Cats of any age and breed may be affected, though many affected cats are middle aged or older.

Chronic intermittent gastrointestinal signs of vomiting and/or diarrhea are the most common manifestations of IBD.  Weight loss and depressed appetite may be reported.  Physical examination may be normal or reveal thickened intestinal loops and thin body condition.  Abdominal pain may be noted if pancreatitis is also present.

Diagnostics

CBC, Biochemistry, and urinalysis are often normal in patients with IBD.  Increases in ALT and ALP may occasionally be noted and should trigger investigation of a concurrent hepatic disorder.  Eosinophilia may occasionally be detected in patients with eosinophilic IBD, food hypersensitivity, and may also be present with hypereosinophilic syndrome.

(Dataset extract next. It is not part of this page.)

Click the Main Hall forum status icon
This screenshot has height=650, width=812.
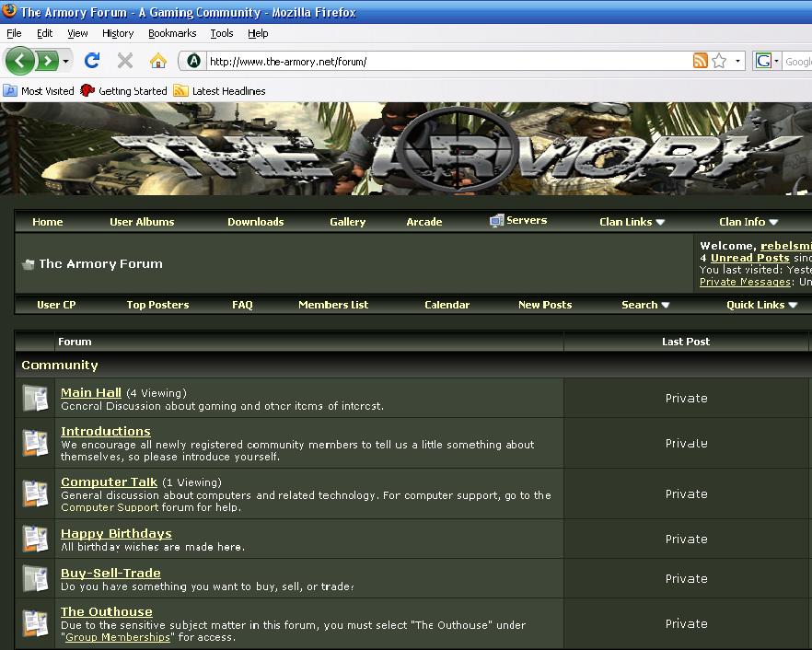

Abdominal radiographs are often of minimal value in the workup of these patients, unless acute severe exacerbation of vomiting warrants the need to rule out other concurrent conditions (e.g., obstructive intestinal foreign body, etc.).  On abdominal ultrasonography, intestines may appear normal or diffusely thickened.  The area of intestine or wall layer that is affected helps the clinician determine the most appropriate method for obtaining a biopsy (endoscopy vs. surgery).  Localized asymmetrical thickening of the GI wall, or loss of normal wall layering (in diffusely thickened intestines) is more suggestive of a neoplastic process. 

Intestinal biopsy

Intestinal biopsy is required to confirm the diagnosis in patients who have failed dietary trials and conservative management (e.g., anthelmintic treatment, metronidazole).  Appropriate histologic interpretation relies in large part on good quality biopsies.  Endoscopic biopsies have the advantage of being less invasive and easy to obtain and can be a valuable diagnostic tool in establishing a diagnosis of IBD in many affected patients.  However, evaluation of the GI tract is limited to the stomach and duodenum and evaluation of superficial mucosal surfaces.  In some cases surgical biopsies are necessary.

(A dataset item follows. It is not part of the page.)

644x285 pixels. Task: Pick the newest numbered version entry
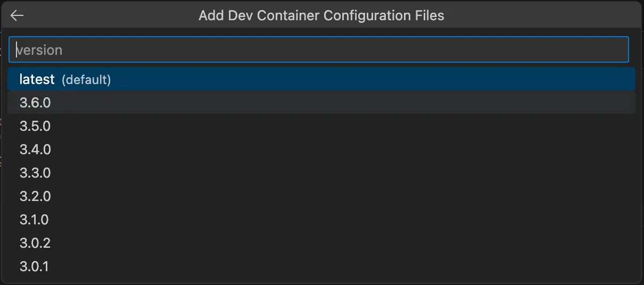(321, 103)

Lymphoma can be patchy in distribution and inflammatory cell infiltrates may be seen proximal and distal to involved regions, which can further confuse diagnosis.  Endoscopic biopsies can often be small and fragmented.  There is also poor agreement among pathologist with respect to classifying the degree of inflammation or presence of small cell lymphoma.  Making the distinction between severe IBD and lymphoma can sometimes be especially problematic. 

Distribution of inflammatory (IBD) or neoplastic (Lymphoma) infiltrates may variably affect different regions of the GI tract.  At surgery, biopsies from all regions should therefore be obtained and should include stomach, duodenum, jejunum (2-3), and ileum.  It is usually preferred to obtain colonic biopsies via colonoscopy, unless the deeper wall layers are affected, which can only be sampled surgically.

The presence of inflammation does not on its own support a diagnosis of IBD.  Other known causes of intestinal inflammation should ideally be excluded before intestinal biopsies are pursued.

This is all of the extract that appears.